◆ What you will do
Copy out the material below, changing every "Viewport" to "Window" and leaving everything else untouched.

◆ Record extracts
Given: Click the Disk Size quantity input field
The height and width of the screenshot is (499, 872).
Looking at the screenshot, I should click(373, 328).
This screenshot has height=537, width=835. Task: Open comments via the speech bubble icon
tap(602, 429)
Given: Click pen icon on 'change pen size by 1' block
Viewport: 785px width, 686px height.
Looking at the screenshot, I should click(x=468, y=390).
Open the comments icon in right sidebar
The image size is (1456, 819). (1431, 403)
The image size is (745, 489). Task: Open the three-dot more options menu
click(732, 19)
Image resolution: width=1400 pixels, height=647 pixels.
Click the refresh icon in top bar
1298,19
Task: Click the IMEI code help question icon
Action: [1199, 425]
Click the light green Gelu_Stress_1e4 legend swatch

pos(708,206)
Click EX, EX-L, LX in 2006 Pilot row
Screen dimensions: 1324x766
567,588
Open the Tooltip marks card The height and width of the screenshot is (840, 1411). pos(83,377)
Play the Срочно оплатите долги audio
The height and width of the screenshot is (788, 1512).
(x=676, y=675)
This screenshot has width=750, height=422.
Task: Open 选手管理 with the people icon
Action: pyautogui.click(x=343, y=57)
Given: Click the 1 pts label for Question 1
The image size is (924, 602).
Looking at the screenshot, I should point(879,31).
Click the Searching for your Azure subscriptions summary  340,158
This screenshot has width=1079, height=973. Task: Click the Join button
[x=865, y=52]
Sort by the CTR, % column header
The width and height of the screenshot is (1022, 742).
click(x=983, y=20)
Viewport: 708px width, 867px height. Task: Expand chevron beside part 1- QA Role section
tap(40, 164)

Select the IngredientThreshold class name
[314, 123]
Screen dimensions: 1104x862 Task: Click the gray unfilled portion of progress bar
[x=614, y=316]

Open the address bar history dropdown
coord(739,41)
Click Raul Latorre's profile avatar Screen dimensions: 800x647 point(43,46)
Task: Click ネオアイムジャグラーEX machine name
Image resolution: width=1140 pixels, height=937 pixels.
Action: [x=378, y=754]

◆ Finished exercise
Given: Click the Disk Size quantity input field
The height and width of the screenshot is (499, 872).
Looking at the screenshot, I should click(373, 328).
This screenshot has height=537, width=835. Task: Open comments via the speech bubble icon
tap(602, 429)
Given: Click pen icon on 'change pen size by 1' block
Window: 785px width, 686px height.
Looking at the screenshot, I should click(x=468, y=390).
Open the comments icon in right sidebar
The image size is (1456, 819). (1431, 403)
The image size is (745, 489). Task: Open the three-dot more options menu
click(732, 19)
Image resolution: width=1400 pixels, height=647 pixels.
Click the refresh icon in top bar
1298,19
Task: Click the IMEI code help question icon
Action: [1199, 425]
Click the light green Gelu_Stress_1e4 legend swatch

pos(708,206)
Click EX, EX-L, LX in 2006 Pilot row
Screen dimensions: 1324x766
567,588
Open the Tooltip marks card The height and width of the screenshot is (840, 1411). pos(83,377)
Play the Срочно оплатите долги audio
The height and width of the screenshot is (788, 1512).
(x=676, y=675)
This screenshot has width=750, height=422.
Task: Open 选手管理 with the people icon
Action: pyautogui.click(x=343, y=57)
Given: Click the 1 pts label for Question 1
The image size is (924, 602).
Looking at the screenshot, I should point(879,31).
Click the Searching for your Azure subscriptions summary  340,158
This screenshot has width=1079, height=973. Task: Click the Join button
[x=865, y=52]
Sort by the CTR, % column header
The width and height of the screenshot is (1022, 742).
click(x=983, y=20)
Window: 708px width, 867px height. Task: Expand chevron beside part 1- QA Role section
tap(40, 164)

Select the IngredientThreshold class name
[314, 123]
Screen dimensions: 1104x862 Task: Click the gray unfilled portion of progress bar
[x=614, y=316]

Open the address bar history dropdown
coord(739,41)
Click Raul Latorre's profile avatar Screen dimensions: 800x647 point(43,46)
Task: Click ネオアイムジャグラーEX machine name
Image resolution: width=1140 pixels, height=937 pixels.
Action: [x=378, y=754]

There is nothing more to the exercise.